What is needed
Lines in which "Enable" appears should be pulled from the data below.

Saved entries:
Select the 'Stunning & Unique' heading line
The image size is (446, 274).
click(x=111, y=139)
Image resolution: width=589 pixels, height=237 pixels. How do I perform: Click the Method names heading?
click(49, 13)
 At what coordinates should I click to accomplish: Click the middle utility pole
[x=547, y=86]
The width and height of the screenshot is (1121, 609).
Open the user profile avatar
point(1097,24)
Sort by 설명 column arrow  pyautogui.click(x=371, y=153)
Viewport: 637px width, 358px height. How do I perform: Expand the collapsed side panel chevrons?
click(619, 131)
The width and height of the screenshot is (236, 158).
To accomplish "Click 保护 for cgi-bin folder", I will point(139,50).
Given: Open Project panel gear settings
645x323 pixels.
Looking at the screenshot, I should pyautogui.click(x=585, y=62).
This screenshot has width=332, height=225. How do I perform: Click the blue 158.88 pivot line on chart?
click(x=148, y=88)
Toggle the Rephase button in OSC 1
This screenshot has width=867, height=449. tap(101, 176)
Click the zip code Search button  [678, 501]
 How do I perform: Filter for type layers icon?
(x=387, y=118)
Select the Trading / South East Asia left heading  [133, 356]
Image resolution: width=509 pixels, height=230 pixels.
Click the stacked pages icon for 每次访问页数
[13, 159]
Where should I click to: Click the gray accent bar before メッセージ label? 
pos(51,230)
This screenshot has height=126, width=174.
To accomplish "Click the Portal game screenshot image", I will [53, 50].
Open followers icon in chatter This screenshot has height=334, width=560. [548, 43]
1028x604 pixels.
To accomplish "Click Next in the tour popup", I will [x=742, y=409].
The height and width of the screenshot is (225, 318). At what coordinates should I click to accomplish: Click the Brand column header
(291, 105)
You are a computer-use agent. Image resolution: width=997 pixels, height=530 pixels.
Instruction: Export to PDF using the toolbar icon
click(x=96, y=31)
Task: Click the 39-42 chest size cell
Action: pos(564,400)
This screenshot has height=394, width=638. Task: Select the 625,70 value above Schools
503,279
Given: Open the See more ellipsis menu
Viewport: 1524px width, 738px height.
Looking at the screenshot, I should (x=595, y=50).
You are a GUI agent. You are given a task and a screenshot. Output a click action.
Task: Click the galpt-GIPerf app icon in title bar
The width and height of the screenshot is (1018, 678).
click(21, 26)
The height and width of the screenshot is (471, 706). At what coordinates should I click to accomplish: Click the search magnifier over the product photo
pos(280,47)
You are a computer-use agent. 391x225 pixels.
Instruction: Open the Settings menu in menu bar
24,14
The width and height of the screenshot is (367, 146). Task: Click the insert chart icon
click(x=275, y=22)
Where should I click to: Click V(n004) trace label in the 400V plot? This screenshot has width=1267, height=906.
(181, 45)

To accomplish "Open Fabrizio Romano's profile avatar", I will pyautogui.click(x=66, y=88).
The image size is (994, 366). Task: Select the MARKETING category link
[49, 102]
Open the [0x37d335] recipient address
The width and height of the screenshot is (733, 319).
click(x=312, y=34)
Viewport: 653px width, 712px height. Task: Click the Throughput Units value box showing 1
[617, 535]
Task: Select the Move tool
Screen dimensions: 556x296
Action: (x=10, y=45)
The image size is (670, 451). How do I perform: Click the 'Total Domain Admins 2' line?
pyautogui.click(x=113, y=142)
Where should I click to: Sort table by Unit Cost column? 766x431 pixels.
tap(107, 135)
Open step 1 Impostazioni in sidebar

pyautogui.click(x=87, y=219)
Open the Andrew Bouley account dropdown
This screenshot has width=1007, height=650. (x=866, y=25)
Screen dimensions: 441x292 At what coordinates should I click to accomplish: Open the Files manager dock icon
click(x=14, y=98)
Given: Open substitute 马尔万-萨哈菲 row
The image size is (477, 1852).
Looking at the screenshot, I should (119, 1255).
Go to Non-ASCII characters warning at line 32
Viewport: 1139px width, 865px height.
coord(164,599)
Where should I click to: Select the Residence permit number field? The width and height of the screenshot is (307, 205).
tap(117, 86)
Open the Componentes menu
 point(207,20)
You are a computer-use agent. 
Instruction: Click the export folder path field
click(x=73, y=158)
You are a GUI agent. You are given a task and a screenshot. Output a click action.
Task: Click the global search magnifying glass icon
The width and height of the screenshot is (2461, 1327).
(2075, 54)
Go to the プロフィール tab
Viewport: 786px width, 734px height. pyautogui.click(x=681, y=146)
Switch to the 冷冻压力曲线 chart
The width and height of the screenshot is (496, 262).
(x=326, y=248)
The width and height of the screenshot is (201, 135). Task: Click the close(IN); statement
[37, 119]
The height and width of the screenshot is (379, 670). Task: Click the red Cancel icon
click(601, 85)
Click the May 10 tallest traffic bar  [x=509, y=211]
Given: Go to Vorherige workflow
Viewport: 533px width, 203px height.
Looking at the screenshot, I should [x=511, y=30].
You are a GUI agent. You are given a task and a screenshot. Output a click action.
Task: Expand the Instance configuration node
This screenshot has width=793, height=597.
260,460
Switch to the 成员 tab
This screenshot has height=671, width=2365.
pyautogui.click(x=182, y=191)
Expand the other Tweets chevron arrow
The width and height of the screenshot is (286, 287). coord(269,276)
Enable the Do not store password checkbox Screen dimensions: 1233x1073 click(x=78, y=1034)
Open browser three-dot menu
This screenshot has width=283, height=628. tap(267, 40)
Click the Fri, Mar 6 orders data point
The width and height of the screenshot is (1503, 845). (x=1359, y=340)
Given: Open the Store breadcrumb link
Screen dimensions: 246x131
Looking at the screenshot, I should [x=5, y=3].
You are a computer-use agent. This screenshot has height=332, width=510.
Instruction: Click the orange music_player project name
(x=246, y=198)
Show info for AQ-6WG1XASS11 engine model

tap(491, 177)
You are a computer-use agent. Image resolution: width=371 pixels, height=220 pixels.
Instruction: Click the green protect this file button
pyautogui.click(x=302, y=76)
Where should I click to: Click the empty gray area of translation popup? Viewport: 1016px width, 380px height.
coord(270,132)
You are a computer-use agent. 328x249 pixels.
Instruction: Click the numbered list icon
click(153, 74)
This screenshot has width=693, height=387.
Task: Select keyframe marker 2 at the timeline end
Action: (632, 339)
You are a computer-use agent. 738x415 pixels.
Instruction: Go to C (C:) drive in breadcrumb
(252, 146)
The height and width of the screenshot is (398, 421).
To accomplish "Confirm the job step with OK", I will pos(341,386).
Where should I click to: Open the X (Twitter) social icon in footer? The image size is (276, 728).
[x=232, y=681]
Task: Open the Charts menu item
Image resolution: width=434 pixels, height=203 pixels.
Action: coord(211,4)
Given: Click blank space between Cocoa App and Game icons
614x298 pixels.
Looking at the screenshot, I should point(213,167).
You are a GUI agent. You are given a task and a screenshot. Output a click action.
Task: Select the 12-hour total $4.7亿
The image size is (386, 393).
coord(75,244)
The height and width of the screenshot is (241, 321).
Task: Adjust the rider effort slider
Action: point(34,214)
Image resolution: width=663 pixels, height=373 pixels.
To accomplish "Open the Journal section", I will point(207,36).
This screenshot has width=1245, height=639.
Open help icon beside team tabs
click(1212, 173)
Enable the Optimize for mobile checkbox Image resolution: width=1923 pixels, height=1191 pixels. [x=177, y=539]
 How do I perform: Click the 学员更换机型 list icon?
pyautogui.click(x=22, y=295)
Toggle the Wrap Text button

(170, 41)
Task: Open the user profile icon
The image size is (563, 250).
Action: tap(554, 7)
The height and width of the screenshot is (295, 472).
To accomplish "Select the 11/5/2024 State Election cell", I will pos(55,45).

Task output
Enable the Do not store password checkbox Screen dimensions: 1233x1073 click(x=78, y=1034)
Enable the Optimize for mobile checkbox Image resolution: width=1923 pixels, height=1191 pixels. [x=177, y=539]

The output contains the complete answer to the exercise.